• [Work to be completed]: Of the lines below, count those containing the word "thumbnail". Reply with the number alone.

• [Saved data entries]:
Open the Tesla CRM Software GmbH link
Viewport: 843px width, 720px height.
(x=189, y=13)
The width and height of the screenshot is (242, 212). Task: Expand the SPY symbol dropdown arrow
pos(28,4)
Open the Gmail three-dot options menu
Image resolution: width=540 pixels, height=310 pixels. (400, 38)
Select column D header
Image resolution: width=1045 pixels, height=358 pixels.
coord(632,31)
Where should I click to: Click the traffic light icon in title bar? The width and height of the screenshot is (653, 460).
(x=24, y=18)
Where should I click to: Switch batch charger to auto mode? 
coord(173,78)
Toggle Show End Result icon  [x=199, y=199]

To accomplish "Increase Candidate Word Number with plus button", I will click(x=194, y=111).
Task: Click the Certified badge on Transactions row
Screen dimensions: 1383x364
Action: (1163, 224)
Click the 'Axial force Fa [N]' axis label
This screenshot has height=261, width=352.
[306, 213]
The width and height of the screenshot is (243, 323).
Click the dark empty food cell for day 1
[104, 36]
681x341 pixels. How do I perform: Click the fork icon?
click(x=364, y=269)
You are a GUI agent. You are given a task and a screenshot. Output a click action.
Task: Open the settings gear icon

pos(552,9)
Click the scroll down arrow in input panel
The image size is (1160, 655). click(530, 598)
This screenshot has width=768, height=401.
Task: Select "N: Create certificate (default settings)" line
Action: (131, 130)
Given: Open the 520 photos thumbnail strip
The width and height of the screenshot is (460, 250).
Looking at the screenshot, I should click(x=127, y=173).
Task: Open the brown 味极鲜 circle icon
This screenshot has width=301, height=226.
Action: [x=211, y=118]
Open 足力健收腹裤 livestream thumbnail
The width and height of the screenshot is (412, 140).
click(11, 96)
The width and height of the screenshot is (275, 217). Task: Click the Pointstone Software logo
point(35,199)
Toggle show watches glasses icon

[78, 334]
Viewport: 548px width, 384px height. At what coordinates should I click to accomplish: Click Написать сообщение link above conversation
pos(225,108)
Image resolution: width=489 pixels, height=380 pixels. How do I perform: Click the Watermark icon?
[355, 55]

• [Exercise output]: 2